Nuclear agency releases strategic plan for next decade
Nonproliferation and modernization of arsenal top list of priorities.
The U.S. National Nuclear Security Administration has published a new outline for implementing President Obama's nonproliferation agenda and for modernizing the country's nuclear enterprise.
The 2011 strategic plan essentially sums up how the nuclear agency, a semiautonomous branch of the Energy Department, will work over the coming decade to implement the president's nuclear-security goals, according to NNSA Administrator Thomas D'Agostino.
"The plan's job is to communicate ... where we're going," D'Agostino told reporters during a Wednesday afternoon conference call.
The agency's last strategic plan was published in 2004.
The newly minted 20-page document identifies the administrator's key goals, including reducing nuclear dangers; managing the nation's atomic arsenal; updating NNSA infrastructure; and improving its personnel and the nuclear enterprise as a whole.
D'Agostino said that the plan encapsulates information he and other agency officials have previously shared through congressional testimony and other venues.
"We have for ... the first time in a long time a national consensus that nuclear security is something that the country cares about and likely will care about for many years into the future," he said. "It's very important ... to have a single document that [people] can read in a sitting that describes, in both broad and certain specific areas, where the whole organization is going."
Nuclear security usually refers to, among other things, the prevention of the illegal transfer of fissile materials or other malicious acts involving these materials.
The White House in February requested that the nuclear agency receive about $11.8 billion in the next budget year to maintain the country's nuclear stockpile and conduct nonproliferation activities around the globe.
That figure is a nearly $2 billion increase over the enacted level for the 2010 budget cycle and represents a more than 5 percent hike from the $11.2 billion the administration sought for this budget year. That request was mostly maintained, although the agency only received a $190 million infusion for its nonproliferation programs, rather than the more than $500 million sought by the administration.
Fiscal 2012 begins on October 1.
The strategic plan reaffirms the agency's commitment to the president's intention to remove or lock down the global stores of loose nuclear material within four years.
It also restates the administration's goal to help develop and implement best practices for nuclear security through the establishment of centers of excellence that would evaluate a country's equipment and security personnel, as well as provide training to those assigned to protect sensitive materials. Facilities are slated to begin operations in China, Japan, and South Korea in 2012.
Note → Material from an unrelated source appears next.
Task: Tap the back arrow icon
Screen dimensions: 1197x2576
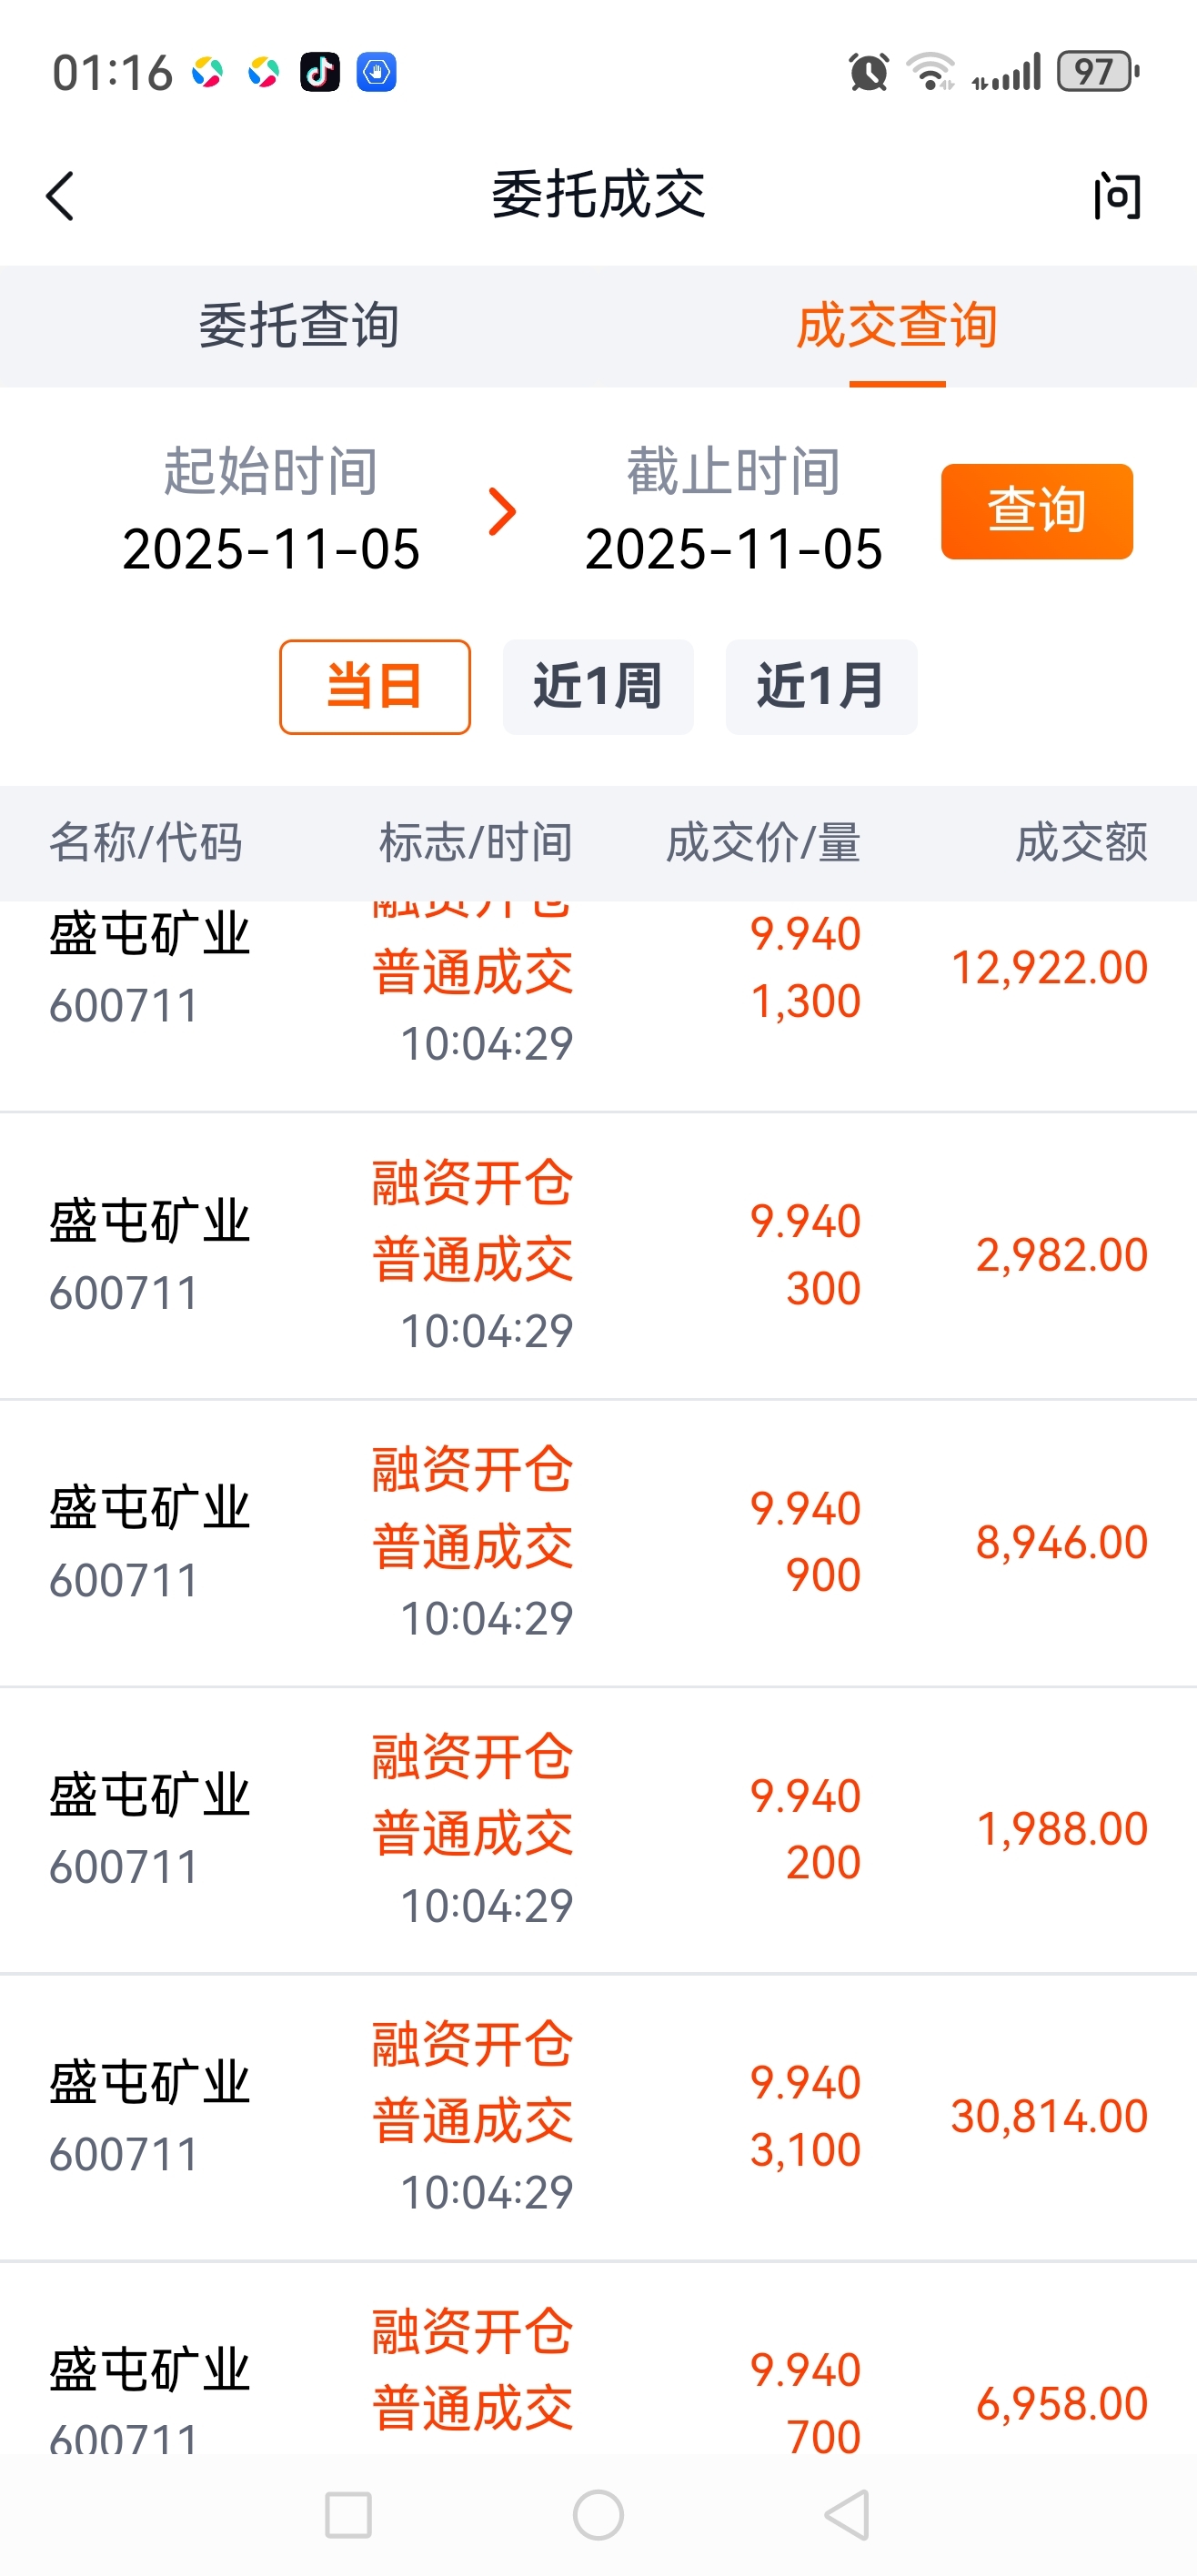Action: coord(60,195)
The agency pledged in the document to continue to strengthen domestic and international efforts to detect and prevent the illicit trafficking of nuclear weapons and technologies through the detection and monitoring of potential clandestine atomic programs and illegal diversion of fissile materials.
The branch would also contribute to developing a new international framework for civil nuclear-energy programs that ultimately could include an international nuclear-fuel bank and possible fuel-leasing agreements to provide alternatives to fuel-cycle development for nations new to the atomic market.
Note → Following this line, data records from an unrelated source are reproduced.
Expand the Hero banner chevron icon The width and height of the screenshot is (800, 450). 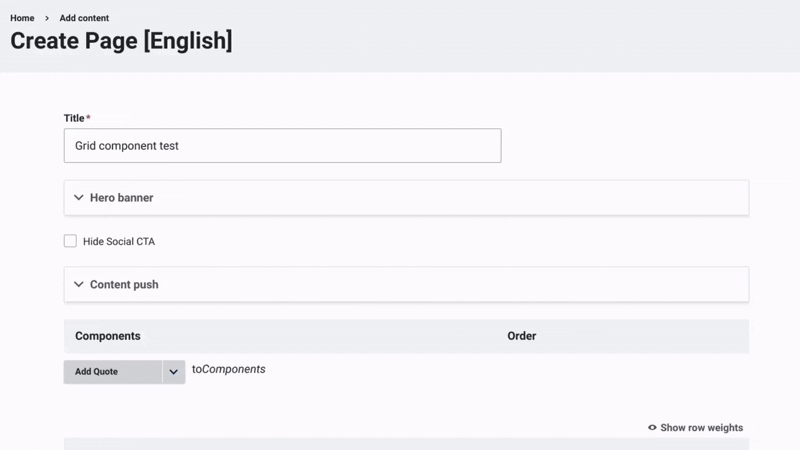79,198
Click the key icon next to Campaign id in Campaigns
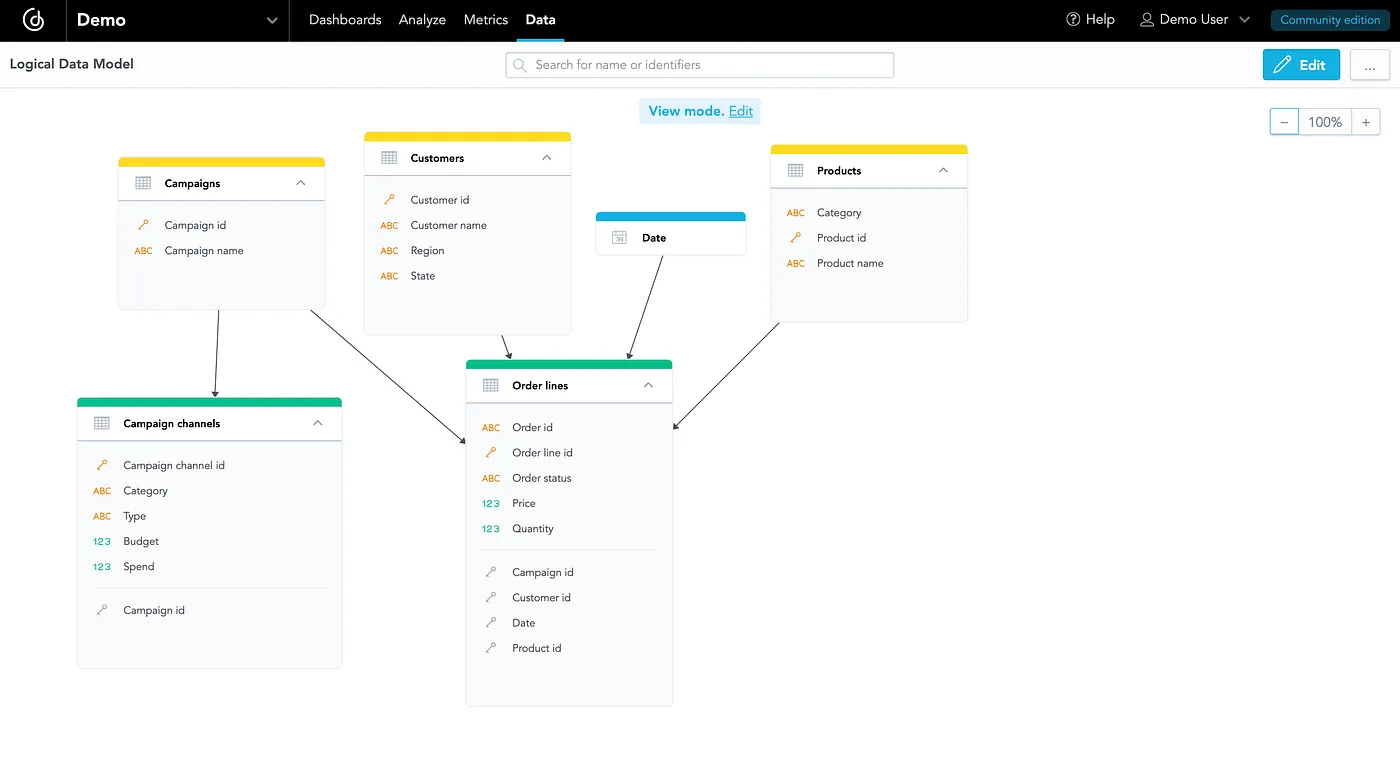The height and width of the screenshot is (766, 1400). pos(143,224)
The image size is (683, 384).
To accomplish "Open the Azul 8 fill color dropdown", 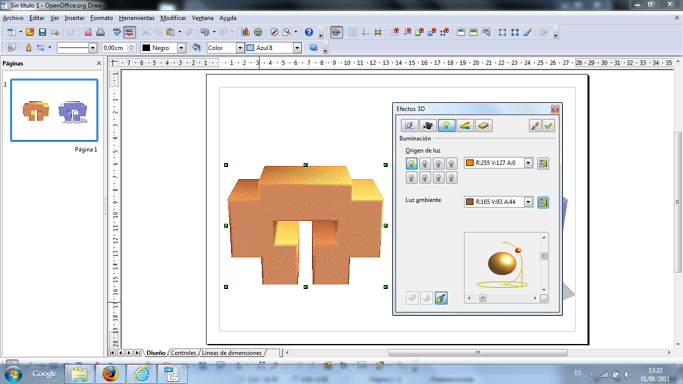I will 297,48.
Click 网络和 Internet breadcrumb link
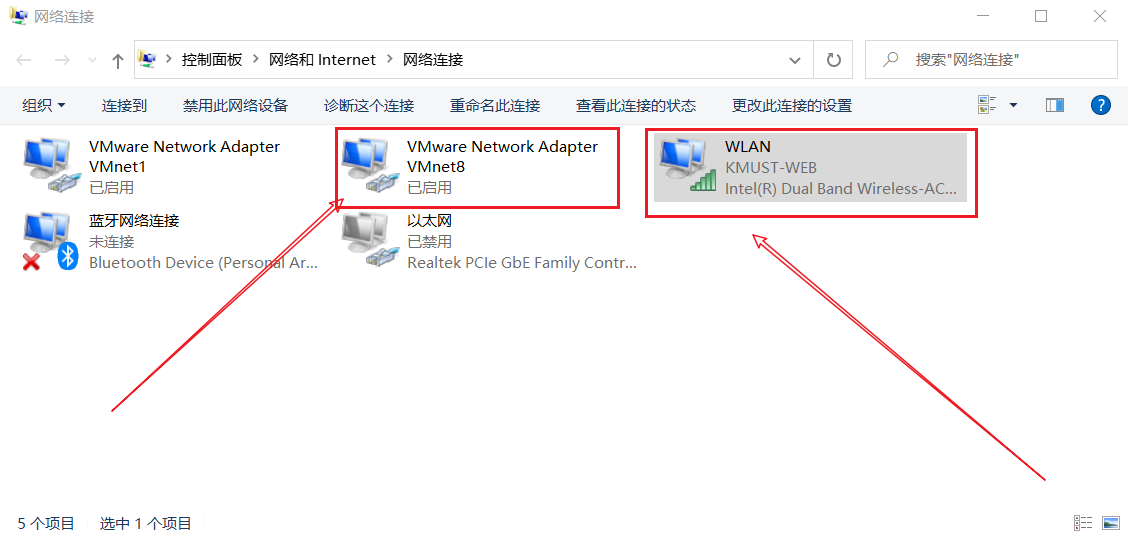This screenshot has height=537, width=1128. [322, 60]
So-called "123 agreements" allow other nations to purchase U.S. nuclear materials and technology for their civil-power programs. Washington has inked such deals with more than two dozen nations, including Australia, Canada, China, India, and Russia.
The nuclear agency will continue to maintain the nation's atomic stockpile through its warhead-life-extension-and-dismantlement efforts, and will augment the complex through the establishment of the Chemistry and Metallurgy Research Replacement site at the Los Alamos National Laboratory in New Mexico and the Uranium Processing Facility at the Y-12 National Security Complex in Oak Ridge, Tenn.
D'Agostino acknowledged that the strategic plan contained no new efforts or changes to existing programs.
"If you find something in there that's a big surprise, let me know about it," the administrator told reporters. "Our point here is not to surprise people."
One nuclear-stockpile expert somewhat agreed with that assessment.
"Honestly, it sounds like a sound-bite update in the sense that it's a snapshot of the NNSA workload," according to Hans Kristensen, director of the Federation of American Scientists' Nuclear Information Project.
The document allows the agency to demonstrate it is focused on efforts to maintain the country's nuclear arsenal, he told Global Security Newswire during a Wednesday phone interview.
That said, the strategic document "is a public-relations document more than it is a plan," Kristensen said.